## Completa quanto segue
• A. Secondo il brano sulla precarietà economica, che cos'è il mizu shôbai?
• B. Prosegui il brano sulla precarietà economica partendo dopo la sua ultima frase.

## Brano proposto

***

Il lato negativo di questo lavoro è la precarietà economica. Non è finanziariamente sicuro. Non riceviamo uno stipendio alla fine del mese. Se non troviamo ingaggi, non guadagniamo nulla. Siamo puntualmente preoccupati di conoscere quando sarà la nostra prossima prestazione. Non possiamo quindi veramente rifiutare un’offerta, poiché chi può sapere se avremo a breve un’altra proposta o se questo cliente ci richiamerà?
Ecco perché alterniamo costantemente periodi in cui abbiamo troppo lavoro – come quando ci rechiamo a Hokkaidô – a periodi in cui non riceviamo nemmeno una chiamata.
Dopotutto, si tratta di ciò che viene definito il mizu shôbai, ovvero un’impresa dedicata al divertimento il cui fatturato può essere alto, ma i guadagni incerti”, spiega.

***

## Dati grezzi
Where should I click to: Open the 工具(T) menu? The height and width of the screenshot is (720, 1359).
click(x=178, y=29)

***

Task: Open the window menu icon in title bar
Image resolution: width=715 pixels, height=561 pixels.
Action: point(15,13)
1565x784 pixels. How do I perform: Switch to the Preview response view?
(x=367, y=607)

***

## Soluzioni
• A. È un'impresa dedicata al divertimento il cui fatturato può essere alto, ma i guadagni incerti.

• B.
“Chindon Geinôsha conta dieci membri. La maggior parte di essi è composta da giovani diplomati provenienti da un’università musicale vicina, attirati dal nostro universo. Mio marito ed io suoniamo entrambi il chindon-daiko. Lavoriamo raramente insieme – oggi è stata un’eccezione – visto che spesso riceviamo più proposte per lo stesso giorno, quindi ci separiamo e dirigiamo diversi gruppi. Il numero di persone ingaggiate per una prestazione varia in funzione della natura dell’evento e del budget del cliente”, aggiunge Mika.
“Casa nostra è anche la sede della nostra impresa. Quando effettuiamo una prestazione, i membri più giovani vengono da noi verso le 8 del mattino. Ci trucchiamo, indossiamo i kimono e partiamo. Lavoriamo per sette ore, facciamo una sosta per il pranzo e un’altra pausa durante il pomeriggio. Trascorriamo le nostre giornate libere a pulire i costumi, a fare dei lavori di riparazione, a fare le prove per le feste che arrivano o gli spettacoli in scena, e soprattutto, le trascorriamo nei vari commissariati di polizia per ottenere l’importantissimo dôro shiyô kyoka (permesso di circolazione) senza il quale non potremmo esibirci per strada.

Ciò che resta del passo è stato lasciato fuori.